TASK DIRECTIONS:
Please swap every "The image size is" in the data below for "The screenshot size is", keeping everything else the same.

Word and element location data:
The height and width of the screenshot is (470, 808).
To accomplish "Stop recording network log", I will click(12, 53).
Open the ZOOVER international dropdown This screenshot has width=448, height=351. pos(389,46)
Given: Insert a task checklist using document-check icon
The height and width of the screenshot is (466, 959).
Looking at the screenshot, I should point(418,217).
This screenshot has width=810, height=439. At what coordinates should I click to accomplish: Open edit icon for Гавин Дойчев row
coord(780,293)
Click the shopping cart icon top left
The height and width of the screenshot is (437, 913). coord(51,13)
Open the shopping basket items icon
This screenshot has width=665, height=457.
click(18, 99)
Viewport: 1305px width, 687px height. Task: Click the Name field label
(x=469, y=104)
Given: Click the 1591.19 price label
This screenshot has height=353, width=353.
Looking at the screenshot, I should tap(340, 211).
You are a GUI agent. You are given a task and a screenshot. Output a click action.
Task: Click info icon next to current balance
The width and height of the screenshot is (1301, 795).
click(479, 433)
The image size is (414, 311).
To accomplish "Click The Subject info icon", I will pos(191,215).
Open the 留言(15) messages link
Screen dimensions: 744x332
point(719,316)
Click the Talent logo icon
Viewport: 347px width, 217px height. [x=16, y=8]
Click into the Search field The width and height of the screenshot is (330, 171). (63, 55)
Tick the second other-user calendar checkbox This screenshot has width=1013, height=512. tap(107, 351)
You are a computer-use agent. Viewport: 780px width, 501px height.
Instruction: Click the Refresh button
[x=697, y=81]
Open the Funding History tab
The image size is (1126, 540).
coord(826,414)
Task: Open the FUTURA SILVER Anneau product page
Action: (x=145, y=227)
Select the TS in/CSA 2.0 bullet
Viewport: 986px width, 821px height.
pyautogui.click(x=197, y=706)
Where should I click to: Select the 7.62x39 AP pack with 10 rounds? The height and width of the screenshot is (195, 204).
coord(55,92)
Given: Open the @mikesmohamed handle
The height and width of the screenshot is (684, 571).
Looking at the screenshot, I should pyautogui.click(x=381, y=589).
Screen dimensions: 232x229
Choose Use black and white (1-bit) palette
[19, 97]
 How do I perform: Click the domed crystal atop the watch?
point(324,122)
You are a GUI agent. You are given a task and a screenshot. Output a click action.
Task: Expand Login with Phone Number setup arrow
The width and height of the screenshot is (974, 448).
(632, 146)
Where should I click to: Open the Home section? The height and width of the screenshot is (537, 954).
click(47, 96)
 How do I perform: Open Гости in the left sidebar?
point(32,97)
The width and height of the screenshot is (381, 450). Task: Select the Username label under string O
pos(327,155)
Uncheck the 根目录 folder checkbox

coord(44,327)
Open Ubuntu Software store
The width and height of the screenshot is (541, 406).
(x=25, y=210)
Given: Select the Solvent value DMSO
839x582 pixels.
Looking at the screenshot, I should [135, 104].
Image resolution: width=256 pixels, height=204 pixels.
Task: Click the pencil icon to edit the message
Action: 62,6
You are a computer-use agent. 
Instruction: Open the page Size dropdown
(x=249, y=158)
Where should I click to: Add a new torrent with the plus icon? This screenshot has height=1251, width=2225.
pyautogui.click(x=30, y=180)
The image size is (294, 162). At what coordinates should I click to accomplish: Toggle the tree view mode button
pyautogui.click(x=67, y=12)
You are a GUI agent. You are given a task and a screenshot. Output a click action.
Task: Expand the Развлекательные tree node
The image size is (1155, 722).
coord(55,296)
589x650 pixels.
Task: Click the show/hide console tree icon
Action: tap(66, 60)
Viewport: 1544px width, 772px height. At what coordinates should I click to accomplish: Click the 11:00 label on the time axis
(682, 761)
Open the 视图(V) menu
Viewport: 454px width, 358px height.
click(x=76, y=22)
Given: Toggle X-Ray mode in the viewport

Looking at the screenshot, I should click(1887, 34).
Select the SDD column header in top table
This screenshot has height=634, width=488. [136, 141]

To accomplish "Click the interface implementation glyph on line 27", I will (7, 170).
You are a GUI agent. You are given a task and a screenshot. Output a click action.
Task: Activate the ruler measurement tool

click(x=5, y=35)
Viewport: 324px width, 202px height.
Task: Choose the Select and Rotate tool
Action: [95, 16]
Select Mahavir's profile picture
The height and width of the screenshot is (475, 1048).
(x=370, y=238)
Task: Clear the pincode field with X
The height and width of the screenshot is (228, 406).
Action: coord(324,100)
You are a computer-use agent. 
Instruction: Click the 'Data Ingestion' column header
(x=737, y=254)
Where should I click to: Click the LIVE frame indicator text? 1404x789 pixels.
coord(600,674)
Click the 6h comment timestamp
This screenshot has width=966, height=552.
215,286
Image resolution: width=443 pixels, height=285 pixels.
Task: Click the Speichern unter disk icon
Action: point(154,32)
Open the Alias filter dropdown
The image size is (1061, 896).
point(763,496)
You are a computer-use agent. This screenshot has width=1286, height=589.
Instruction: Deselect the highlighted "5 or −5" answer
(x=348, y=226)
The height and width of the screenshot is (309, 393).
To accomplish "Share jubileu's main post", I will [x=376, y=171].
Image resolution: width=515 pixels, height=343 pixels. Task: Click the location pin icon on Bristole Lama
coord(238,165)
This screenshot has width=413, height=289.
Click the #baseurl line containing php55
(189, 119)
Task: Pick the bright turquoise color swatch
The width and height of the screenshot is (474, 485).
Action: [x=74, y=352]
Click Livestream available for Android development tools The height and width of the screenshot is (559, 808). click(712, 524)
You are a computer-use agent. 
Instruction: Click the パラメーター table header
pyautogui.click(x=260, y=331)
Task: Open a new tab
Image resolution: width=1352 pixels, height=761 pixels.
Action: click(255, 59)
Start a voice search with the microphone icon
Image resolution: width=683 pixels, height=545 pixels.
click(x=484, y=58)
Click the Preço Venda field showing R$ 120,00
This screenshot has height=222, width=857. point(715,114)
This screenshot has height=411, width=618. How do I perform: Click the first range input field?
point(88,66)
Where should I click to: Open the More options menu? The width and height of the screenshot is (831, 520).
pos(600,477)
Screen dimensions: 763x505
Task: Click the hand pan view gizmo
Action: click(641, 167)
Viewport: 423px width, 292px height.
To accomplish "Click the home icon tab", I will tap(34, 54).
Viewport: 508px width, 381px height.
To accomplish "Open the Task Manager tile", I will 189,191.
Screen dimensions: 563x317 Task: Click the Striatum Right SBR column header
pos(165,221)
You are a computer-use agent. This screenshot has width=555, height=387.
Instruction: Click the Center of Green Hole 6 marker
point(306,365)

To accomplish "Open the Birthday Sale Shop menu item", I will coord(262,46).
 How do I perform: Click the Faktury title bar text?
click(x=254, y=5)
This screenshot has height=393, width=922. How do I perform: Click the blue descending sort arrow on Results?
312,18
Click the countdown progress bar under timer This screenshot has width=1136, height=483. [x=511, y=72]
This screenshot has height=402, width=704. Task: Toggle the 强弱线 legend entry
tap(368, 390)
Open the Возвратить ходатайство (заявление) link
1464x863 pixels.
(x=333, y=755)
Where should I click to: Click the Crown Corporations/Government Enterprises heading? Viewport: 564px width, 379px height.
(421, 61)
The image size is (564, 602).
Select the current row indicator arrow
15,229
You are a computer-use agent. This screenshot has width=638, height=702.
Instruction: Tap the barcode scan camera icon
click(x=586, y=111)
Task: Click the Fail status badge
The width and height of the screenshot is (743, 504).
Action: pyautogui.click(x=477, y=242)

RESULT OF THIS TASK:
The height and width of the screenshot is (470, 808).
To accomplish "Stop recording network log", I will click(12, 53).
Open the ZOOVER international dropdown This screenshot has width=448, height=351. pos(389,46)
Given: Insert a task checklist using document-check icon
The height and width of the screenshot is (466, 959).
Looking at the screenshot, I should point(418,217).
This screenshot has width=810, height=439. At what coordinates should I click to accomplish: Open edit icon for Гавин Дойчев row
coord(780,293)
Click the shopping cart icon top left
The height and width of the screenshot is (437, 913). coord(51,13)
Open the shopping basket items icon
This screenshot has width=665, height=457.
click(18, 99)
Viewport: 1305px width, 687px height. Task: Click the Name field label
(x=469, y=104)
Given: Click the 1591.19 price label
This screenshot has height=353, width=353.
Looking at the screenshot, I should tap(340, 211).
You are a GUI agent. You are given a task and a screenshot. Output a click action.
Task: Click info icon next to current balance
The width and height of the screenshot is (1301, 795).
click(479, 433)
The screenshot size is (414, 311).
To accomplish "Click The Subject info icon", I will pos(191,215).
Open the 留言(15) messages link
Screen dimensions: 744x332
point(719,316)
Click the Talent logo icon
Viewport: 347px width, 217px height. [x=16, y=8]
Click into the Search field The width and height of the screenshot is (330, 171). (63, 55)
Tick the second other-user calendar checkbox This screenshot has width=1013, height=512. tap(107, 351)
You are a computer-use agent. Viewport: 780px width, 501px height.
Instruction: Click the Refresh button
[x=697, y=81]
Open the Funding History tab
The screenshot size is (1126, 540).
coord(826,414)
Task: Open the FUTURA SILVER Anneau product page
Action: (x=145, y=227)
Select the TS in/CSA 2.0 bullet
Viewport: 986px width, 821px height.
pyautogui.click(x=197, y=706)
Where should I click to: Select the 7.62x39 AP pack with 10 rounds? The height and width of the screenshot is (195, 204).
coord(55,92)
Given: Open the @mikesmohamed handle
The height and width of the screenshot is (684, 571).
Looking at the screenshot, I should pyautogui.click(x=381, y=589).
Screen dimensions: 232x229
Choose Use black and white (1-bit) palette
[19, 97]
 How do I perform: Click the domed crystal atop the watch?
point(324,122)
You are a GUI agent. You are given a task and a screenshot. Output a click action.
Task: Expand Login with Phone Number setup arrow
The width and height of the screenshot is (974, 448).
(632, 146)
Where should I click to: Open the Home section? The height and width of the screenshot is (537, 954).
click(47, 96)
 How do I perform: Open Гости in the left sidebar?
point(32,97)
The width and height of the screenshot is (381, 450). Task: Select the Username label under string O
pos(327,155)
Uncheck the 根目录 folder checkbox

coord(44,327)
Open Ubuntu Software store
The width and height of the screenshot is (541, 406).
(x=25, y=210)
Given: Select the Solvent value DMSO
839x582 pixels.
Looking at the screenshot, I should [135, 104].
Image resolution: width=256 pixels, height=204 pixels.
Task: Click the pencil icon to edit the message
Action: 62,6
You are a computer-use agent. 
Instruction: Open the page Size dropdown
(x=249, y=158)
Where should I click to: Add a new torrent with the plus icon? This screenshot has height=1251, width=2225.
pyautogui.click(x=30, y=180)
The screenshot size is (294, 162). At what coordinates should I click to accomplish: Toggle the tree view mode button
pyautogui.click(x=67, y=12)
You are a GUI agent. You are given a task and a screenshot. Output a click action.
Task: Expand the Развлекательные tree node
The screenshot size is (1155, 722).
coord(55,296)
589x650 pixels.
Task: Click the show/hide console tree icon
Action: tap(66, 60)
Viewport: 1544px width, 772px height. At what coordinates should I click to accomplish: Click the 11:00 label on the time axis
(682, 761)
Open the 视图(V) menu
Viewport: 454px width, 358px height.
click(x=76, y=22)
Given: Toggle X-Ray mode in the viewport

Looking at the screenshot, I should click(1887, 34).
Select the SDD column header in top table
This screenshot has height=634, width=488. [136, 141]

To accomplish "Click the interface implementation glyph on line 27", I will (7, 170).
You are a GUI agent. You are given a task and a screenshot. Output a click action.
Task: Activate the ruler measurement tool

click(x=5, y=35)
Viewport: 324px width, 202px height.
Task: Choose the Select and Rotate tool
Action: [95, 16]
Select Mahavir's profile picture
The height and width of the screenshot is (475, 1048).
(x=370, y=238)
Task: Clear the pincode field with X
The height and width of the screenshot is (228, 406).
Action: coord(324,100)
You are a computer-use agent. 
Instruction: Click the 'Data Ingestion' column header
(x=737, y=254)
Where should I click to: Click the LIVE frame indicator text? 1404x789 pixels.
coord(600,674)
Click the 6h comment timestamp
This screenshot has width=966, height=552.
215,286
Image resolution: width=443 pixels, height=285 pixels.
Task: Click the Speichern unter disk icon
Action: point(154,32)
Open the Alias filter dropdown
The screenshot size is (1061, 896).
point(763,496)
You are a computer-use agent. This screenshot has width=1286, height=589.
Instruction: Deselect the highlighted "5 or −5" answer
(x=348, y=226)
The height and width of the screenshot is (309, 393).
To accomplish "Share jubileu's main post", I will [x=376, y=171].
Image resolution: width=515 pixels, height=343 pixels. Task: Click the location pin icon on Bristole Lama
coord(238,165)
This screenshot has width=413, height=289.
Click the #baseurl line containing php55
(189, 119)
Task: Pick the bright turquoise color swatch
The width and height of the screenshot is (474, 485).
Action: [x=74, y=352]
Click Livestream available for Android development tools The height and width of the screenshot is (559, 808). click(712, 524)
You are a computer-use agent. 
Instruction: Click the パラメーター table header
pyautogui.click(x=260, y=331)
Task: Open a new tab
Image resolution: width=1352 pixels, height=761 pixels.
Action: click(255, 59)
Start a voice search with the microphone icon
Image resolution: width=683 pixels, height=545 pixels.
click(x=484, y=58)
Click the Preço Venda field showing R$ 120,00
This screenshot has height=222, width=857. point(715,114)
This screenshot has height=411, width=618. How do I perform: Click the first range input field?
point(88,66)
Where should I click to: Open the More options menu? The width and height of the screenshot is (831, 520).
pos(600,477)
Screen dimensions: 763x505
Task: Click the hand pan view gizmo
Action: click(641, 167)
Viewport: 423px width, 292px height.
To accomplish "Click the home icon tab", I will tap(34, 54).
Viewport: 508px width, 381px height.
To accomplish "Open the Task Manager tile", I will 189,191.
Screen dimensions: 563x317 Task: Click the Striatum Right SBR column header
pos(165,221)
You are a computer-use agent. This screenshot has width=555, height=387.
Instruction: Click the Center of Green Hole 6 marker
point(306,365)

To accomplish "Open the Birthday Sale Shop menu item", I will coord(262,46).
 How do I perform: Click the Faktury title bar text?
click(x=254, y=5)
This screenshot has height=393, width=922. How do I perform: Click the blue descending sort arrow on Results?
312,18
Click the countdown progress bar under timer This screenshot has width=1136, height=483. [x=511, y=72]
This screenshot has height=402, width=704. Task: Toggle the 强弱线 legend entry
tap(368, 390)
Open the Возвратить ходатайство (заявление) link
1464x863 pixels.
(x=333, y=755)
Where should I click to: Click the Crown Corporations/Government Enterprises heading? Viewport: 564px width, 379px height.
(421, 61)
The screenshot size is (564, 602).
Select the current row indicator arrow
15,229
You are a computer-use agent. This screenshot has width=638, height=702.
Instruction: Tap the barcode scan camera icon
click(x=586, y=111)
Task: Click the Fail status badge
The width and height of the screenshot is (743, 504).
Action: pyautogui.click(x=477, y=242)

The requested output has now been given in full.